Today's jobs numbers don't look good. The economy added only 69,000 jobs and the unemployment rate stands at a painful 8.2 percent, little changed from previous months. And the news for government workers continues to be grim. Another 13,000 were thrown off the payrolls in May, adding up to a total 650,000 public sector jobs lost since the official end of the recession in June 2009.
This might be awkward news for Mitt Romney, who earlier this week called for even more pain for public workers. He told a group of supporters in Colorado on Tuesday that government employees should give up their jobs for those who work in the private sector. In talking about President Obama's stimulus package, he said:
That stimulus he put in place, it didn't help private sector jobs, it helped preserve government jobs, and the one place we should have cut back was on government jobs. We have a 145,000 more government workers under this president. Let's send them home and put you back to work!

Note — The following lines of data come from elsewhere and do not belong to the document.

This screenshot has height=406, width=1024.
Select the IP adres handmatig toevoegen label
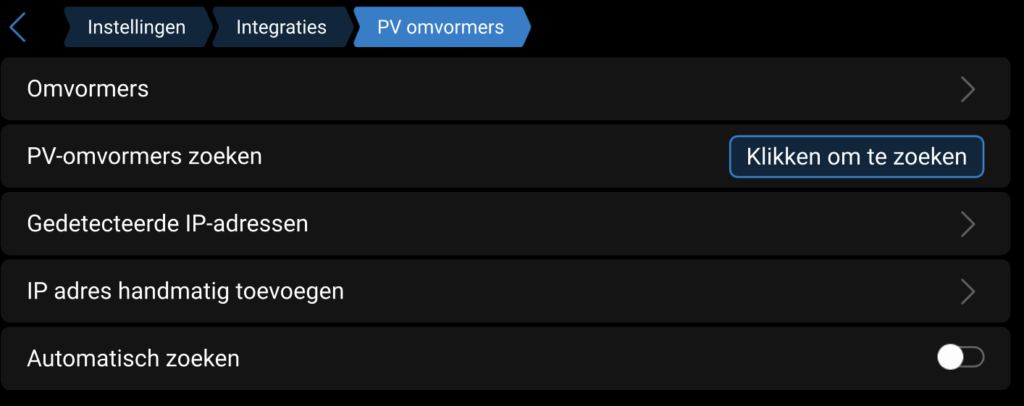pyautogui.click(x=185, y=291)
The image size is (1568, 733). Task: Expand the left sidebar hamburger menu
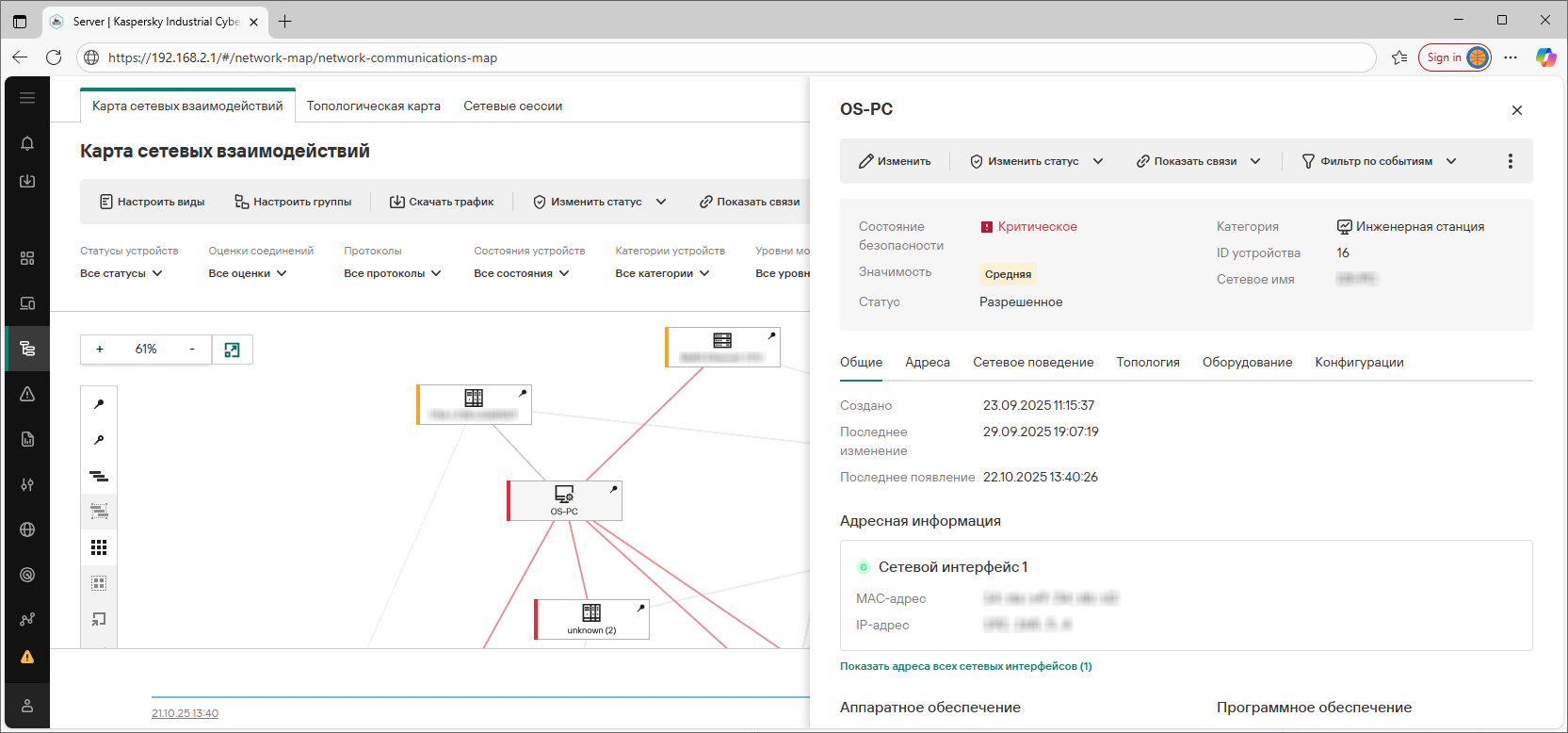point(27,98)
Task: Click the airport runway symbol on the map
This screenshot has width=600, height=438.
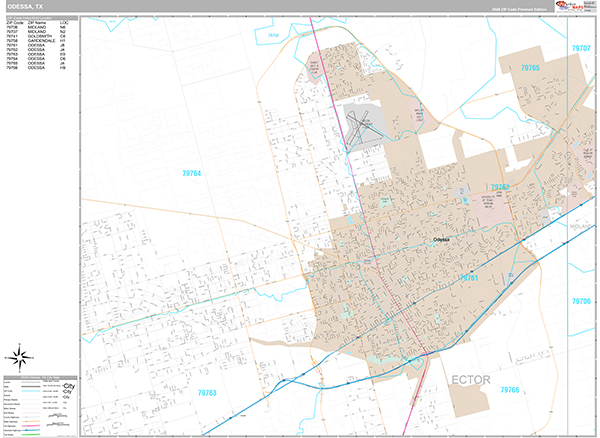Action: (358, 124)

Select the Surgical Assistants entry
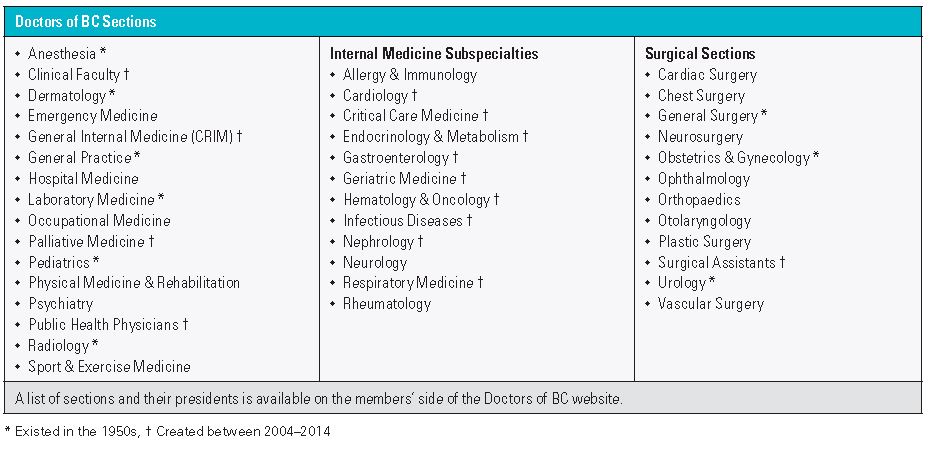coord(716,262)
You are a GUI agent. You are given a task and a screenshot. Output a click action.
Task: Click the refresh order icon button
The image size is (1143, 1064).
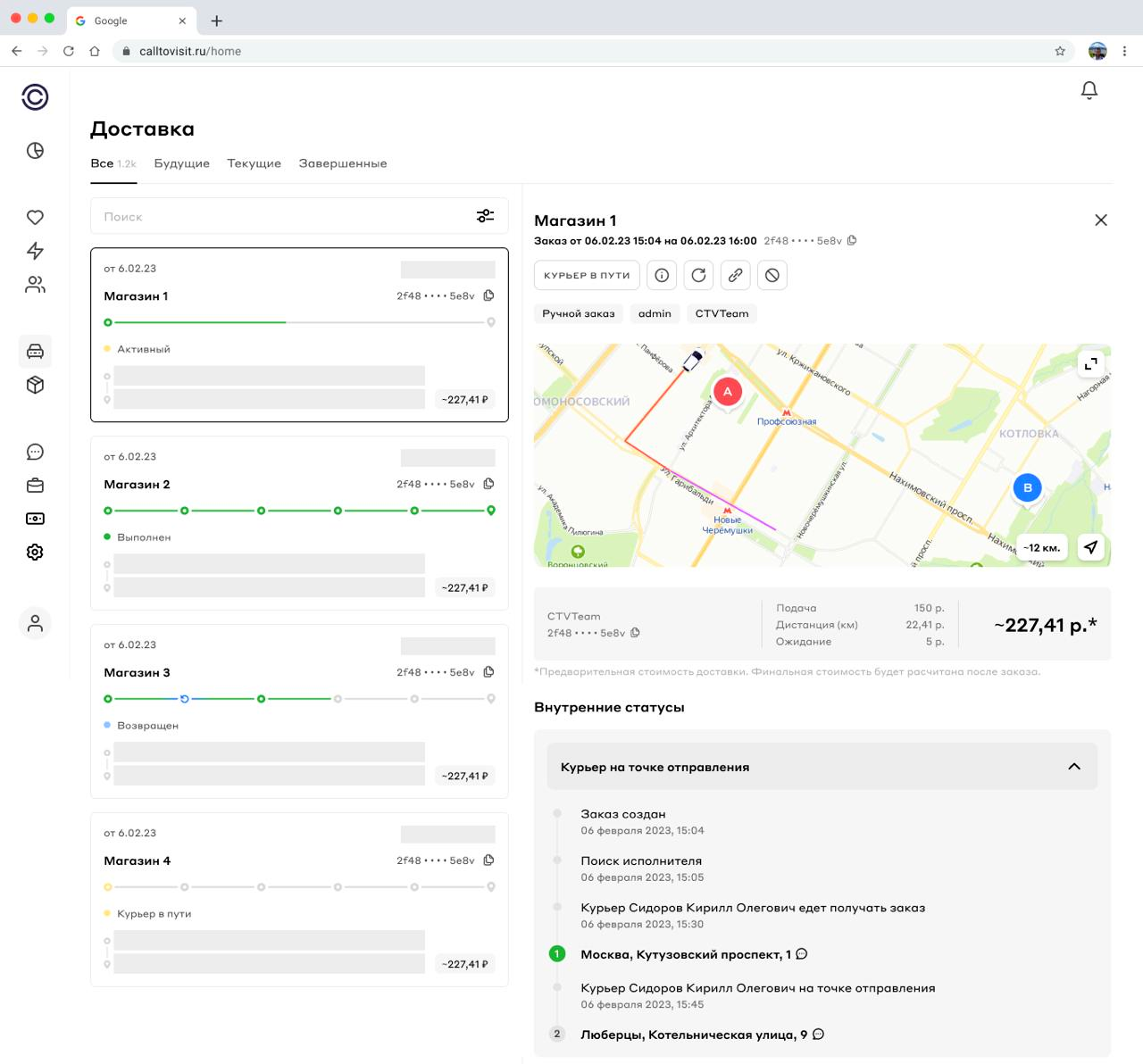[x=698, y=275]
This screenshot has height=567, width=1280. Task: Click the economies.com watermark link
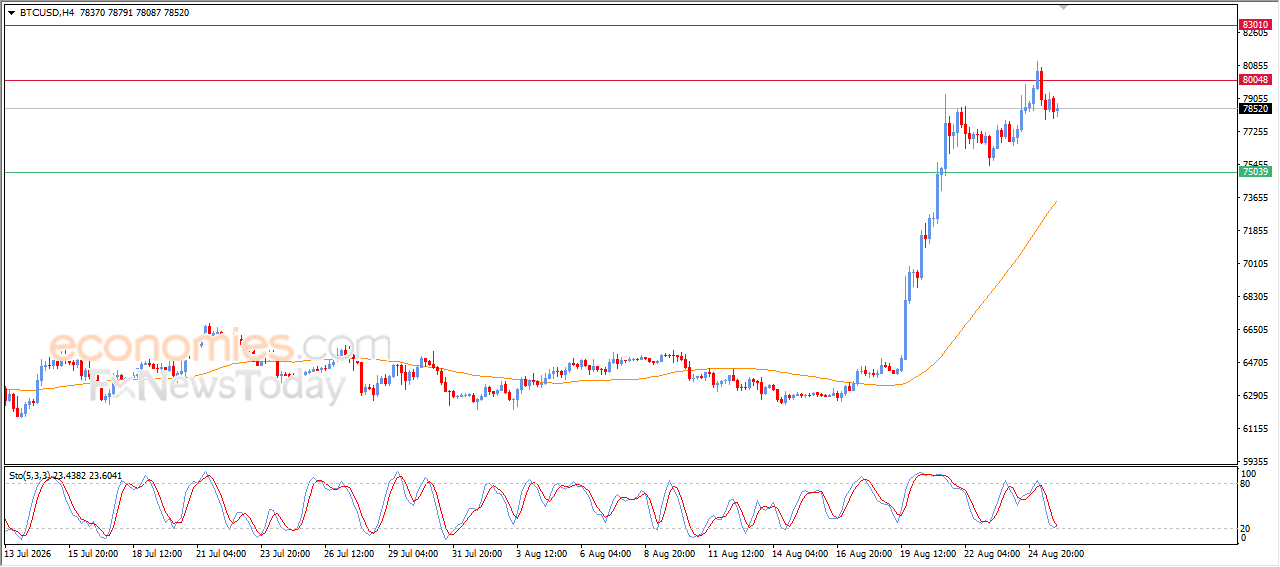point(206,347)
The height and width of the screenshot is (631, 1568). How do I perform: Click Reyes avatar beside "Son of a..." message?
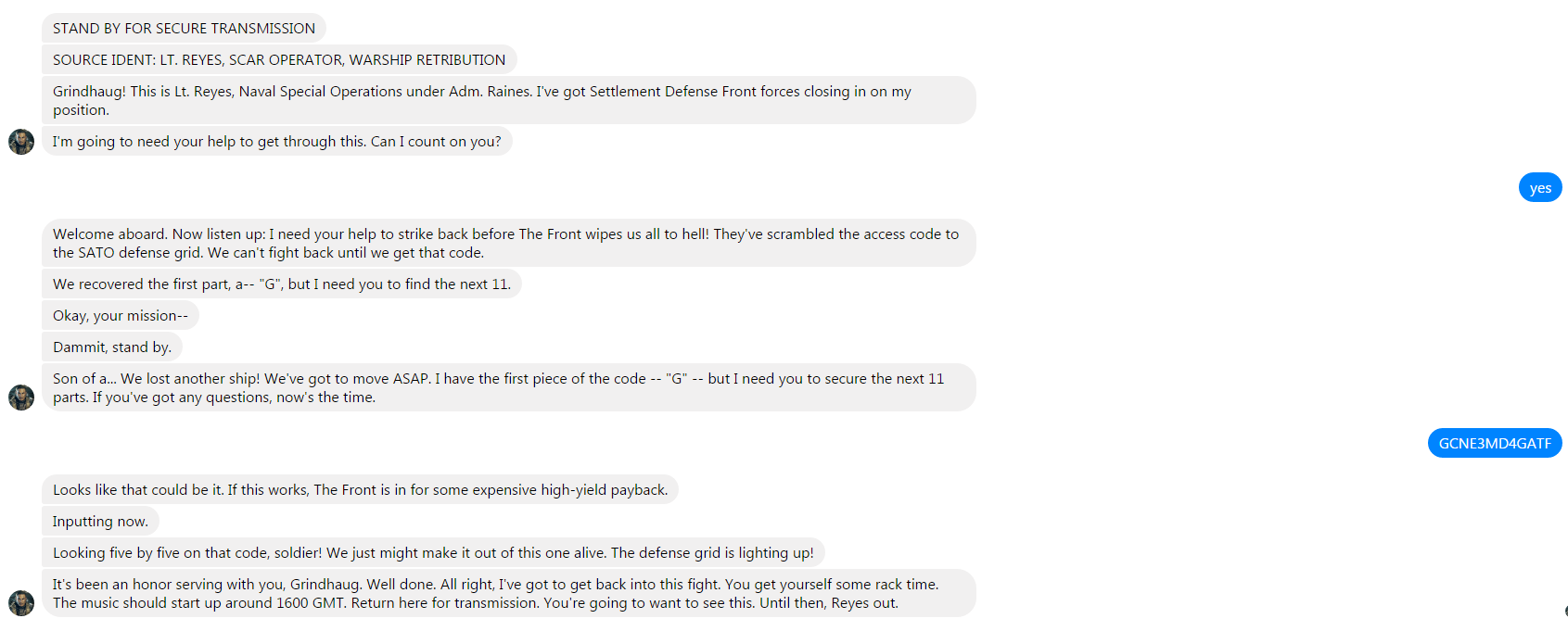point(21,398)
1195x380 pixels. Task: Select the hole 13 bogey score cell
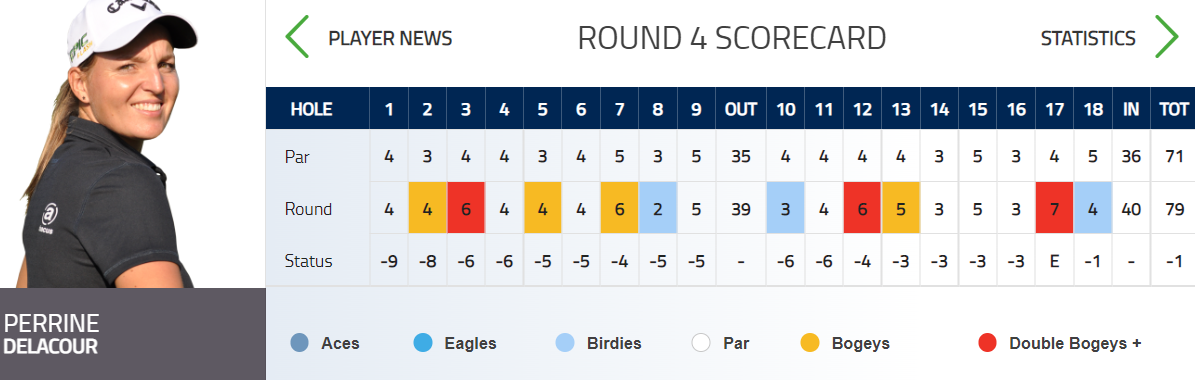(x=901, y=208)
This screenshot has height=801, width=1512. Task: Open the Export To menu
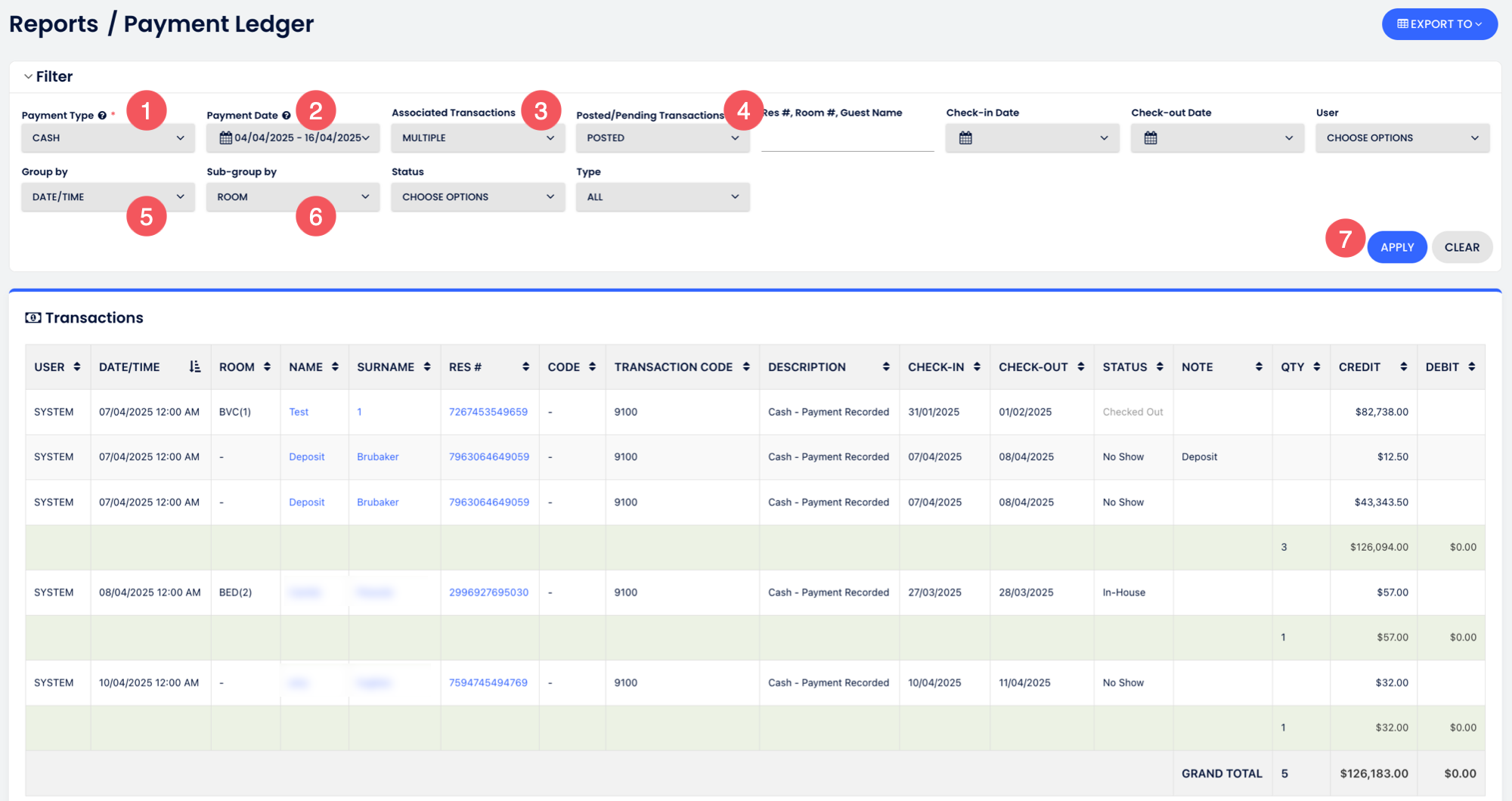[1439, 24]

Whether or not those are accurate numbers, Romney wants to amplify the misery of more than a half million unemployed public workers by putting another 145,000 out of work.
But if Romney wants to talk job creation and getting our economy out of this rut, he may have to take another look at this line of thinking. As Mike Konczal and I reported in March, Paul Krugman has estimated that unemployment would be closer to 7 percent if the government workforce had grown instead of cratering. While other economists might quibble over the exact impact these job losses have had on the economy, many agree that it's a big part of what's holding us back from a robust recovery.
There's another awkward aspect of these numbers for the Romney camp. Remember when he was running around saying that Obama had overseen huge job losses among women? He may have been right about the fact that women have disproportionately suffered during the recovery period (even if his math was a bit fuzzy), but he failed to take a look at why those job losses occurred. This month's jobs report holds a clue: of those 13,000 public sector jobs lost, over half--7,000--were in "state government education" and "local government education." In other words: teachers. Massive teacher layoffs, particularly elementary school teachers, are a big part of why women have lost nearly 400,000 public sector jobs in the recovery. If men were sunk by a collapsing housing market during the recession, women have been hammered by public sector layoffs.
Romney's not the only Republican to think that slashing government payrolls will somehow stem job losses and improve the economy. Mike and I pointed out that these job losses have not only occurred almost entirely at the state level, but they were at the hands of ultraconservative legislators elected in the Tea Party wave of 2010. If any politician wants to get serious about getting the economy humming again, he or she will have to confront the drag created by public sector workers' being out of a job.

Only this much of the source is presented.